- _GOAL OF THE EXERCISE_
Set down each entry below exactly as it stands.

Pixel coordinate grounding data:
┏━━
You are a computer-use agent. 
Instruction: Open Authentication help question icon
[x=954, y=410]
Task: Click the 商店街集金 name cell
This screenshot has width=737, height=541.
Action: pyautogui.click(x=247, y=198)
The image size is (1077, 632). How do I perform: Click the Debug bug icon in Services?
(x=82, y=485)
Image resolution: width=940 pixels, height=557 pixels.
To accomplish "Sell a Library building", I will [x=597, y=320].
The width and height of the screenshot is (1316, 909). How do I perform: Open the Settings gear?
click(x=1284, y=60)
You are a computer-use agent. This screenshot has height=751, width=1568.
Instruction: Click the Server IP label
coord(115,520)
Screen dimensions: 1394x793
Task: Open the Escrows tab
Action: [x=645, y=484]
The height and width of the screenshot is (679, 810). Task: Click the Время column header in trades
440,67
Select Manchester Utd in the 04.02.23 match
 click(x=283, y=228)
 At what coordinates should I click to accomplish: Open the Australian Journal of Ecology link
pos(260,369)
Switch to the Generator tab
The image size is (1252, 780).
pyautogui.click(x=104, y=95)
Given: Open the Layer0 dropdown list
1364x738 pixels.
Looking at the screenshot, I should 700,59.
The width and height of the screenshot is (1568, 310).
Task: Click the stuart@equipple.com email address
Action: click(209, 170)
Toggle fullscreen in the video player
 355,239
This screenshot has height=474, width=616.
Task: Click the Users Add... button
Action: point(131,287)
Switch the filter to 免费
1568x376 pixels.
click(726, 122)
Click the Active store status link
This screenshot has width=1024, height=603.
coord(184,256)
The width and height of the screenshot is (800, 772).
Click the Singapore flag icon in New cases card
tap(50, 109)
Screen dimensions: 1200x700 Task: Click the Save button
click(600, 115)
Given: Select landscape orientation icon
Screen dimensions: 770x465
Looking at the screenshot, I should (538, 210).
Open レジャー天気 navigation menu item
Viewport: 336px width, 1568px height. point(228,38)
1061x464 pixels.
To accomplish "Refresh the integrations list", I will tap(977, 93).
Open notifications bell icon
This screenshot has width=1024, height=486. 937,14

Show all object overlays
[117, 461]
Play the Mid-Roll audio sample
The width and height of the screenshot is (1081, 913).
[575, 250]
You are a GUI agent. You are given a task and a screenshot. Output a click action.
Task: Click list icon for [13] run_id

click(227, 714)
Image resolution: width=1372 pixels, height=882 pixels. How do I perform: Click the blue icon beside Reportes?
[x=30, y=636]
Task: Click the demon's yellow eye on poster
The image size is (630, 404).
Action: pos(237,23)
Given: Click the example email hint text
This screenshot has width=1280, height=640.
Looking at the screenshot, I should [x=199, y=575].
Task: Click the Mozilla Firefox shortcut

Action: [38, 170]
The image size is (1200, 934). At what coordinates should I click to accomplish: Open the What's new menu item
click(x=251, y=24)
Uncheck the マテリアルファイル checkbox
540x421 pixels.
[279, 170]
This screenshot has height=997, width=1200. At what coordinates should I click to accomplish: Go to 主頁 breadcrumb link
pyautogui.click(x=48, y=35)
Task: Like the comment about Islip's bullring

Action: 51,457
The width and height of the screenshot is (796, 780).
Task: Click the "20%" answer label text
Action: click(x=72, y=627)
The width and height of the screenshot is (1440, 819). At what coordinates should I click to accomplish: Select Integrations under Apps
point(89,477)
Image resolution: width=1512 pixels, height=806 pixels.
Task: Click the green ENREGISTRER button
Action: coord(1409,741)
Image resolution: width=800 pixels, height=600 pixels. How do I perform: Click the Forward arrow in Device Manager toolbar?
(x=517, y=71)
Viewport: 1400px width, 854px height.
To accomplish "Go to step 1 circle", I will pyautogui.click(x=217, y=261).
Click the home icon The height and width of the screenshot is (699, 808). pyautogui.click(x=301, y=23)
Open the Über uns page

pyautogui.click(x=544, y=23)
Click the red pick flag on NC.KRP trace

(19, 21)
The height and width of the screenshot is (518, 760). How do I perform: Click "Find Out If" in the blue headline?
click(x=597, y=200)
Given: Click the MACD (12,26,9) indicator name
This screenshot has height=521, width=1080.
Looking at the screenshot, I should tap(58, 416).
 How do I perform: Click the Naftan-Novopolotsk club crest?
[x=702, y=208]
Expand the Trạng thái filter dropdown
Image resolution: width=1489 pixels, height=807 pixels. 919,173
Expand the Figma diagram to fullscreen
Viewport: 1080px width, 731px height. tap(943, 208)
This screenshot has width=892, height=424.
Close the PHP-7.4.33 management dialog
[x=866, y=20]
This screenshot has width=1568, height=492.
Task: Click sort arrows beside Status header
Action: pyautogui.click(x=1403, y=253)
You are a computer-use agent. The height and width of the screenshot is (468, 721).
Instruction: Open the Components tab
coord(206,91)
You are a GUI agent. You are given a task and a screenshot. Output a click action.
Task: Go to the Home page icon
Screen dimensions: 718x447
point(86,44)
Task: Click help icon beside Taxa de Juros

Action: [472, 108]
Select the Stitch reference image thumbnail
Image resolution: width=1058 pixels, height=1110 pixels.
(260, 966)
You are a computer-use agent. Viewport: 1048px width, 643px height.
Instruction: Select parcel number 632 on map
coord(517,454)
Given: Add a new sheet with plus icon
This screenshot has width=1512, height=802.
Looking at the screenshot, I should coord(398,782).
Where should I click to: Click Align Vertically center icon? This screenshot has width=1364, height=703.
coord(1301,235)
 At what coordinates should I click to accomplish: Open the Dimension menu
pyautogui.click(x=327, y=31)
┗━━
- _WRITTEN REPLY_
You are a computer-use agent. 
Instruction: Open Authentication help question icon
[x=954, y=410]
Task: Click the 商店街集金 name cell
This screenshot has width=737, height=541.
Action: pyautogui.click(x=247, y=198)
The image size is (1077, 632). How do I perform: Click the Debug bug icon in Services?
(x=82, y=485)
Image resolution: width=940 pixels, height=557 pixels.
To accomplish "Sell a Library building", I will [x=597, y=320].
The width and height of the screenshot is (1316, 909). How do I perform: Open the Settings gear?
click(x=1284, y=60)
You are a computer-use agent. This screenshot has height=751, width=1568.
Instruction: Click the Server IP label
coord(115,520)
Screen dimensions: 1394x793
Task: Open the Escrows tab
Action: [x=645, y=484]
The height and width of the screenshot is (679, 810). Task: Click the Время column header in trades
440,67
Select Manchester Utd in the 04.02.23 match
 click(x=283, y=228)
 At what coordinates should I click to accomplish: Open the Australian Journal of Ecology link
pos(260,369)
Switch to the Generator tab
The image size is (1252, 780).
pyautogui.click(x=104, y=95)
Given: Open the Layer0 dropdown list
1364x738 pixels.
Looking at the screenshot, I should 700,59.
The width and height of the screenshot is (1568, 310).
Task: Click the stuart@equipple.com email address
Action: click(209, 170)
Toggle fullscreen in the video player
 355,239
This screenshot has height=474, width=616.
Task: Click the Users Add... button
Action: point(131,287)
Switch the filter to 免费
1568x376 pixels.
click(726, 122)
Click the Active store status link
This screenshot has width=1024, height=603.
coord(184,256)
The width and height of the screenshot is (800, 772).
Click the Singapore flag icon in New cases card
tap(50, 109)
Screen dimensions: 1200x700 Task: Click the Save button
click(600, 115)
Given: Select landscape orientation icon
Screen dimensions: 770x465
Looking at the screenshot, I should (538, 210).
Open レジャー天気 navigation menu item
Viewport: 336px width, 1568px height. point(228,38)
1061x464 pixels.
To accomplish "Refresh the integrations list", I will tap(977, 93).
Open notifications bell icon
This screenshot has width=1024, height=486. 937,14

Show all object overlays
[117, 461]
Play the Mid-Roll audio sample
The width and height of the screenshot is (1081, 913).
[575, 250]
You are a GUI agent. You are given a task and a screenshot. Output a click action.
Task: Click list icon for [13] run_id

click(227, 714)
Image resolution: width=1372 pixels, height=882 pixels. How do I perform: Click the blue icon beside Reportes?
[x=30, y=636]
Task: Click the demon's yellow eye on poster
The image size is (630, 404).
Action: pos(237,23)
Given: Click the example email hint text
This screenshot has width=1280, height=640.
Looking at the screenshot, I should [x=199, y=575].
Task: Click the Mozilla Firefox shortcut

Action: [38, 170]
The image size is (1200, 934). At what coordinates should I click to accomplish: Open the What's new menu item
click(x=251, y=24)
Uncheck the マテリアルファイル checkbox
540x421 pixels.
[279, 170]
This screenshot has height=997, width=1200. At what coordinates should I click to accomplish: Go to 主頁 breadcrumb link
pyautogui.click(x=48, y=35)
Task: Like the comment about Islip's bullring

Action: 51,457
The width and height of the screenshot is (796, 780).
Task: Click the "20%" answer label text
Action: click(x=72, y=627)
The width and height of the screenshot is (1440, 819). At what coordinates should I click to accomplish: Select Integrations under Apps
point(89,477)
Image resolution: width=1512 pixels, height=806 pixels.
Task: Click the green ENREGISTRER button
Action: coord(1409,741)
Image resolution: width=800 pixels, height=600 pixels. How do I perform: Click the Forward arrow in Device Manager toolbar?
(x=517, y=71)
Viewport: 1400px width, 854px height.
To accomplish "Go to step 1 circle", I will pyautogui.click(x=217, y=261).
Click the home icon The height and width of the screenshot is (699, 808). pyautogui.click(x=301, y=23)
Open the Über uns page

pyautogui.click(x=544, y=23)
Click the red pick flag on NC.KRP trace

(19, 21)
The height and width of the screenshot is (518, 760). How do I perform: Click "Find Out If" in the blue headline?
click(x=597, y=200)
Given: Click the MACD (12,26,9) indicator name
This screenshot has height=521, width=1080.
Looking at the screenshot, I should tap(58, 416).
 How do I perform: Click the Naftan-Novopolotsk club crest?
[x=702, y=208]
Expand the Trạng thái filter dropdown
Image resolution: width=1489 pixels, height=807 pixels. 919,173
Expand the Figma diagram to fullscreen
Viewport: 1080px width, 731px height. tap(943, 208)
This screenshot has width=892, height=424.
Close the PHP-7.4.33 management dialog
[x=866, y=20]
This screenshot has width=1568, height=492.
Task: Click sort arrows beside Status header
Action: pyautogui.click(x=1403, y=253)
You are a computer-use agent. The height and width of the screenshot is (468, 721).
Instruction: Open the Components tab
coord(206,91)
You are a GUI agent. You are given a task and a screenshot. Output a click action.
Task: Go to the Home page icon
Screen dimensions: 718x447
point(86,44)
Task: Click help icon beside Taxa de Juros

Action: [472, 108]
Select the Stitch reference image thumbnail
Image resolution: width=1058 pixels, height=1110 pixels.
(260, 966)
You are a computer-use agent. Viewport: 1048px width, 643px height.
Instruction: Select parcel number 632 on map
coord(517,454)
Given: Add a new sheet with plus icon
This screenshot has width=1512, height=802.
Looking at the screenshot, I should coord(398,782).
Where should I click to: Click Align Vertically center icon? This screenshot has width=1364, height=703.
coord(1301,235)
 At what coordinates should I click to accomplish: Open the Dimension menu
pyautogui.click(x=327, y=31)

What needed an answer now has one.